Importantly, trans people have the right to challenge oppressive gender norms. The overwhelmingly male-dominated economic system, its defenders in parliament and outside it, in newspapers, advertising, film and television are the primary forces perpetuating these ‘roles’. The buttressing or policing of these constraints by them and others, including bigoted male bullies and families influenced by these ideas. is at the heart of anti-trans prejudice and violence. Only when artificial gender restrictions are scrapped will future generations of children be free to develop their personalities and interests regardless of their genitals and in a truly life-affirming, body-affirming way.

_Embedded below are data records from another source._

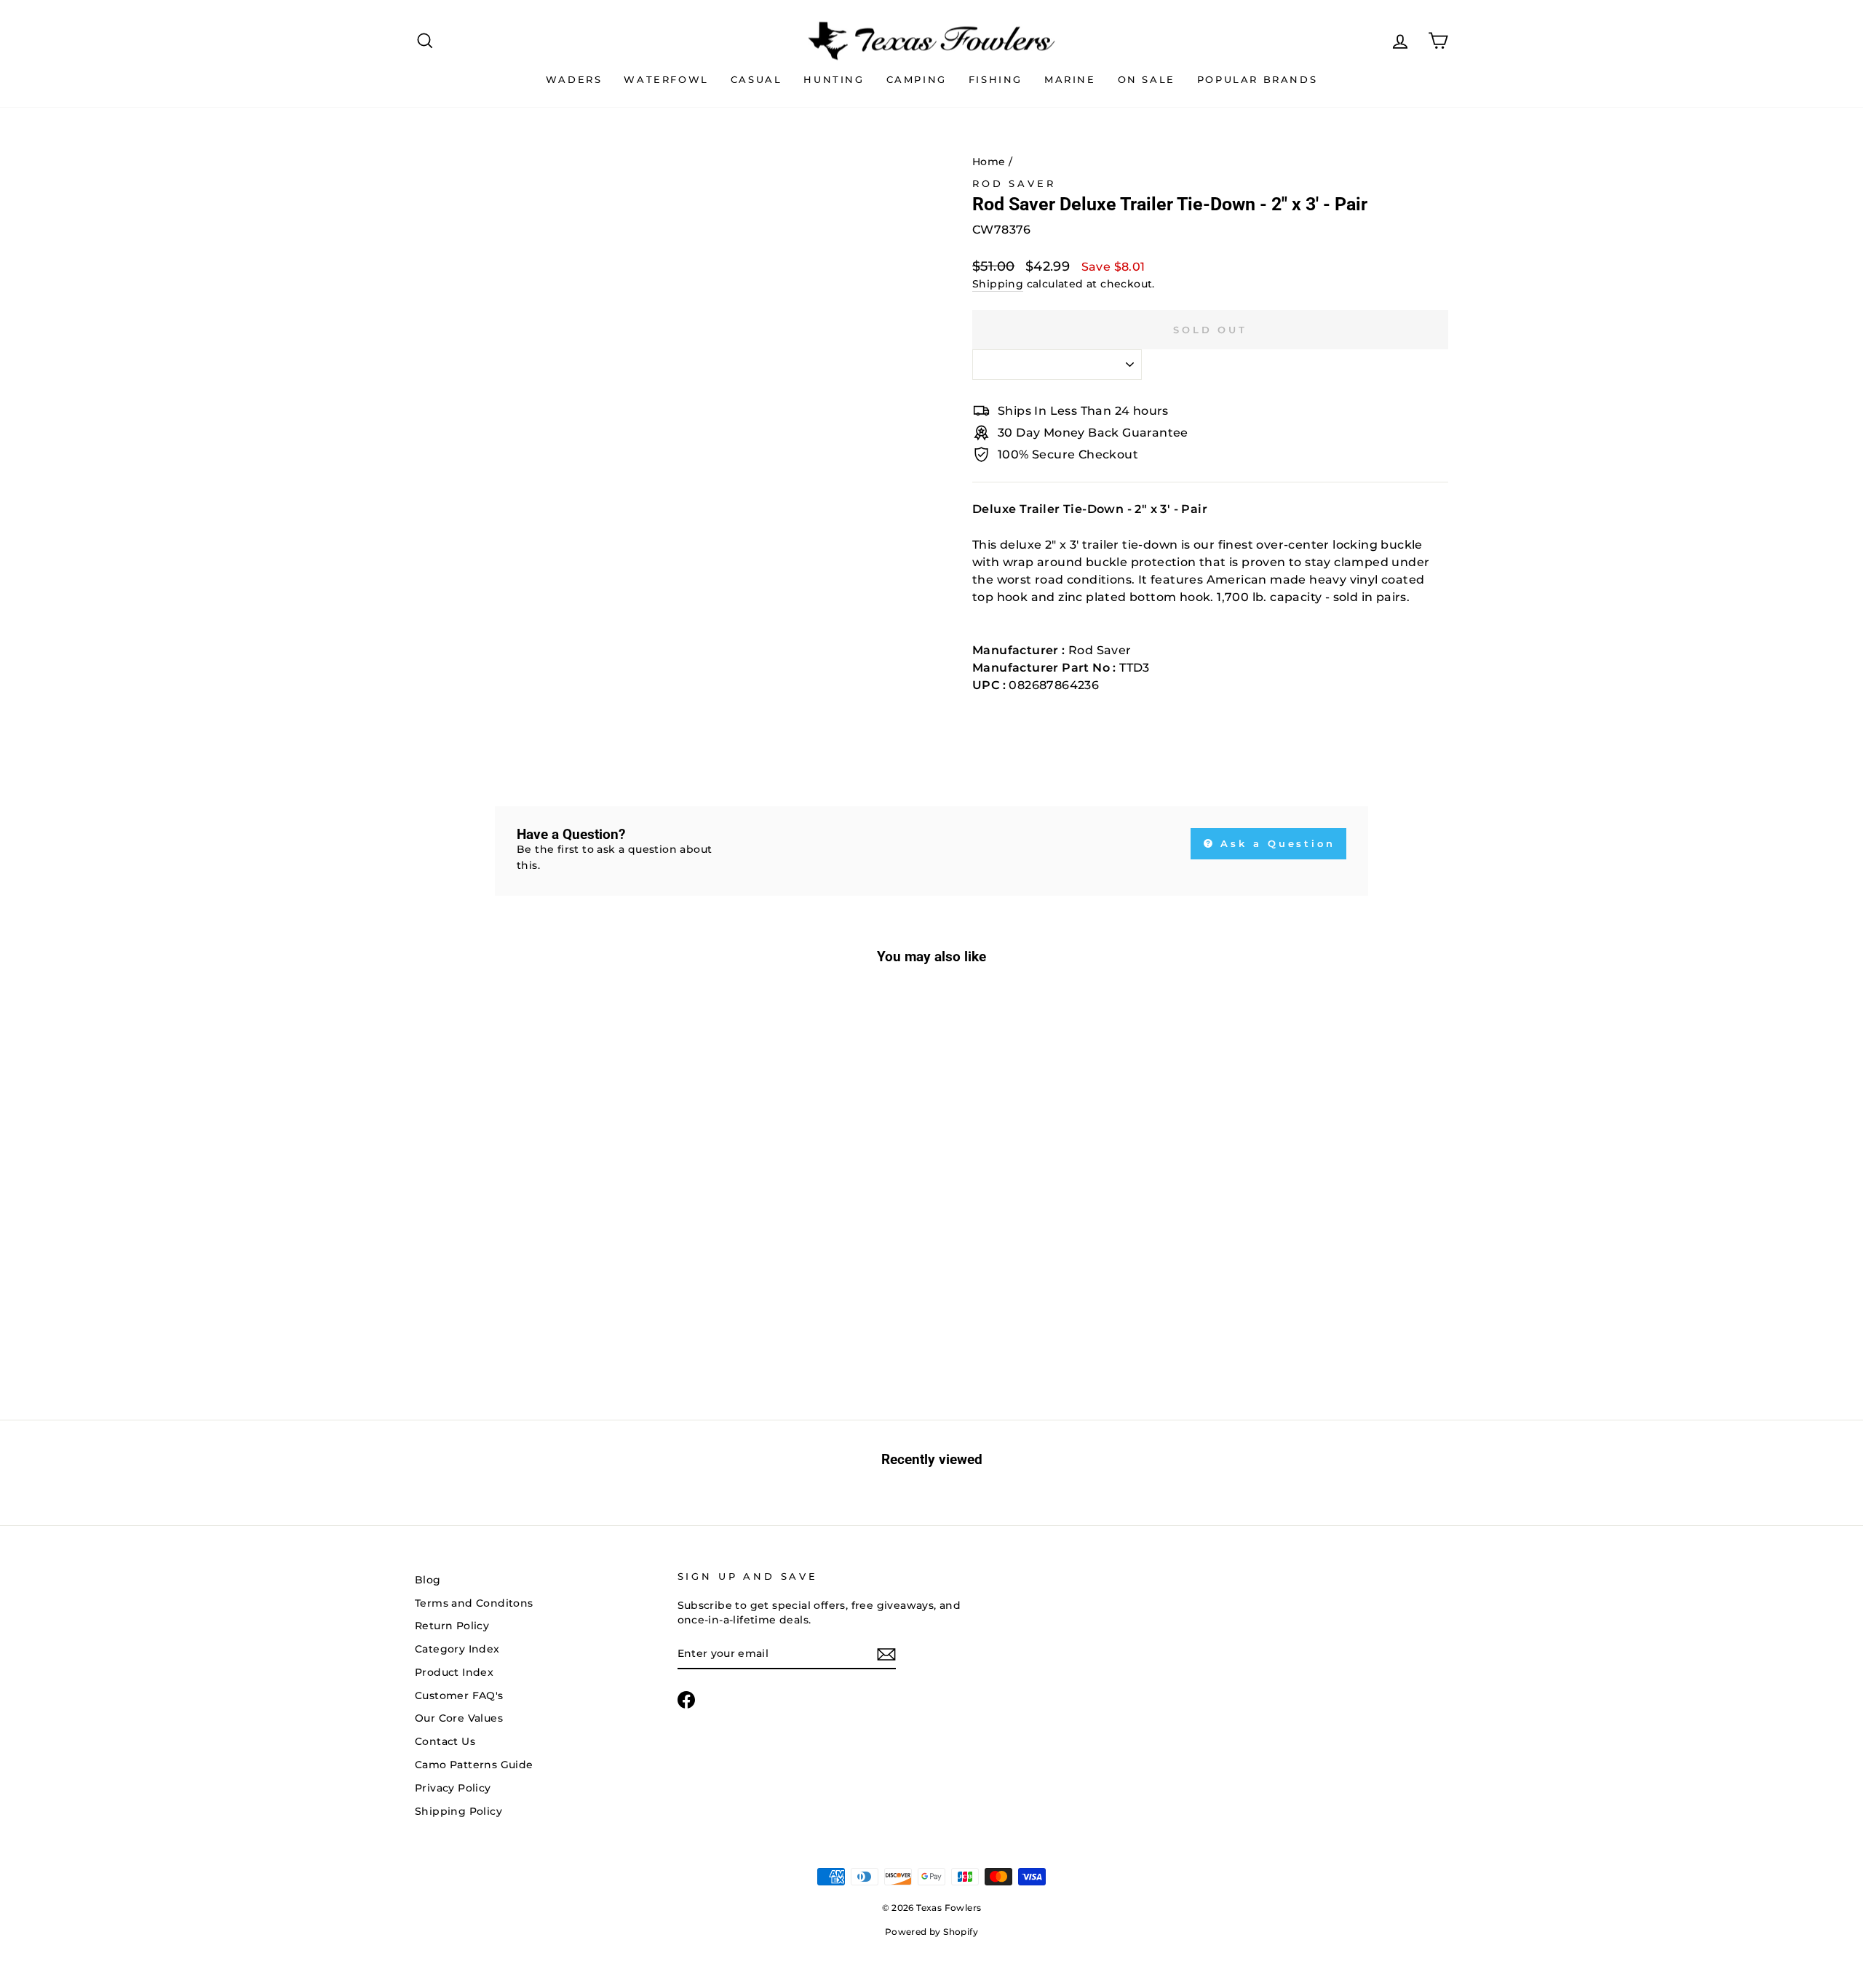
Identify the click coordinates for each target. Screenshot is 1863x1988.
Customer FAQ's (459, 1695)
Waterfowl (666, 79)
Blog (428, 1580)
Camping (916, 79)
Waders (574, 79)
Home (989, 161)
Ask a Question (1275, 843)
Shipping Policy (458, 1811)
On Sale (1146, 79)
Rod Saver (1014, 183)
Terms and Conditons (474, 1603)
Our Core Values (459, 1718)
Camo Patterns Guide (474, 1764)
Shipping (997, 284)
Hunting (833, 79)
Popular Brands (1257, 79)
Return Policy (452, 1625)
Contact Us (445, 1741)
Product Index (454, 1672)
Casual (756, 79)
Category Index (457, 1649)
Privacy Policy (453, 1788)
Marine (1070, 79)
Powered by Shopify (931, 1931)
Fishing (995, 79)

One ‘right’ we don’t have is to distort or ignore biology to insist we belong to a category from which our genes and our socialisation irrevocably exclude us. I can never experience female biology or all those related issues which have been at the heart of the discrimination and struggles women face. Neither can I ever know the profound and foundational experience of girlhood socialisation which forms the mental and emotional prism through which adult women synthesise their experiences. To pretend these things don’t matter is to obliterate the biological reality of sex and undermine the unique experiences and rights of women. If you’re blind to sex, blindness to sexism follows as a recent tweet by young Labour transwoman, Lily Madigan confirms. “asking for women’s spaces free from trans women (a right enshrined in the Equality Act) is transphobic” according to her.
Yet we’re a tiny and highly vulnerable minority. It’s inconceivable that we can make meaningful and lasting advances at the expense of women. More likely, self-identity will entrench a permanent conflict with women who as people also oppressed by gender roles, could and should be our natural allies. Instead, bitterness among women is growing and risks becoming associated with the left. If that continues it could open the door to a vicious right-wing backlash.
The vultures of the right-wing gutter press are circling. They are falsely posing as defenders of women, children, free speech and rationality, better to scapegoat trans people. A quick glance around Europe at the rise of the far right shows that this is a very dangerous state of affairs. We urgently need the leadership of the Labour Party to fully address this issue and grasp the nettle. To rescind premature policy decisions on self-identity and firmly take control of this situation to facilitate an open, respectful national conversation which asks the following fundamental question. How, whilst respecting the autonomy of different groups can we advance the lives, rights and services of trans people, of women and of all gender non-conforming people and lay the basis for future solidarity between these groups, not bitter enmity?